Source information Block Start

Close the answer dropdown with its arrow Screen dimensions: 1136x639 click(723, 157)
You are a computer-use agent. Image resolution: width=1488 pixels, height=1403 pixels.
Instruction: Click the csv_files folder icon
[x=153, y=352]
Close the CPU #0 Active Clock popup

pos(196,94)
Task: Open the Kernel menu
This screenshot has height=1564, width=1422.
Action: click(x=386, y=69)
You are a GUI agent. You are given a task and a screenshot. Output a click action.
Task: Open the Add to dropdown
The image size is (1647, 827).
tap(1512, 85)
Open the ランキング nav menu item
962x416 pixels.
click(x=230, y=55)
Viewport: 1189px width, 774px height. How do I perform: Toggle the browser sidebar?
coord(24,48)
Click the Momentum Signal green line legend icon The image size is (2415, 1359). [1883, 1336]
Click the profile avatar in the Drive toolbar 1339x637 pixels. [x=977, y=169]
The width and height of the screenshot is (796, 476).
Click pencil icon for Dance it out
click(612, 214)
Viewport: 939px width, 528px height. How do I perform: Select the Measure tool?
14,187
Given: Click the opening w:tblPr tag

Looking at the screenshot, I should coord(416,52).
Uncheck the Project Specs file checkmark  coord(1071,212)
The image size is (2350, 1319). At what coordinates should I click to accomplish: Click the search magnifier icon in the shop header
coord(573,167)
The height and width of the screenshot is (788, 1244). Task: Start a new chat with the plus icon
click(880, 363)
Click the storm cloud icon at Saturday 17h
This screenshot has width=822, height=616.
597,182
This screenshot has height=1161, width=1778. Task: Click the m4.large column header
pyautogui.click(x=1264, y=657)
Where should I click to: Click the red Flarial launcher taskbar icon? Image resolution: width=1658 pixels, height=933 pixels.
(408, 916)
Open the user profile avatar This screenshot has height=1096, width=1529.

Source information Block End

The records shown above must be returned in full, exactly as written.

Close the answer dropdown with its arrow Screen dimensions: 1136x639 click(723, 157)
You are a computer-use agent. Image resolution: width=1488 pixels, height=1403 pixels.
Instruction: Click the csv_files folder icon
[x=153, y=352]
Close the CPU #0 Active Clock popup

pos(196,94)
Task: Open the Kernel menu
This screenshot has height=1564, width=1422.
Action: click(x=386, y=69)
You are a GUI agent. You are given a task and a screenshot. Output a click action.
Task: Open the Add to dropdown
The image size is (1647, 827).
tap(1512, 85)
Open the ランキング nav menu item
962x416 pixels.
click(x=230, y=55)
Viewport: 1189px width, 774px height. How do I perform: Toggle the browser sidebar?
coord(24,48)
Click the Momentum Signal green line legend icon The image size is (2415, 1359). [1883, 1336]
Click the profile avatar in the Drive toolbar 1339x637 pixels. [x=977, y=169]
The width and height of the screenshot is (796, 476).
Click pencil icon for Dance it out
click(612, 214)
Viewport: 939px width, 528px height. How do I perform: Select the Measure tool?
14,187
Given: Click the opening w:tblPr tag

Looking at the screenshot, I should coord(416,52).
Uncheck the Project Specs file checkmark  coord(1071,212)
The image size is (2350, 1319). At what coordinates should I click to accomplish: Click the search magnifier icon in the shop header
coord(573,167)
The height and width of the screenshot is (788, 1244). Task: Start a new chat with the plus icon
click(880, 363)
Click the storm cloud icon at Saturday 17h
This screenshot has width=822, height=616.
597,182
This screenshot has height=1161, width=1778. Task: Click the m4.large column header
pyautogui.click(x=1264, y=657)
Where should I click to: Click the red Flarial launcher taskbar icon? Image resolution: width=1658 pixels, height=933 pixels.
(408, 916)
Open the user profile avatar This screenshot has height=1096, width=1529.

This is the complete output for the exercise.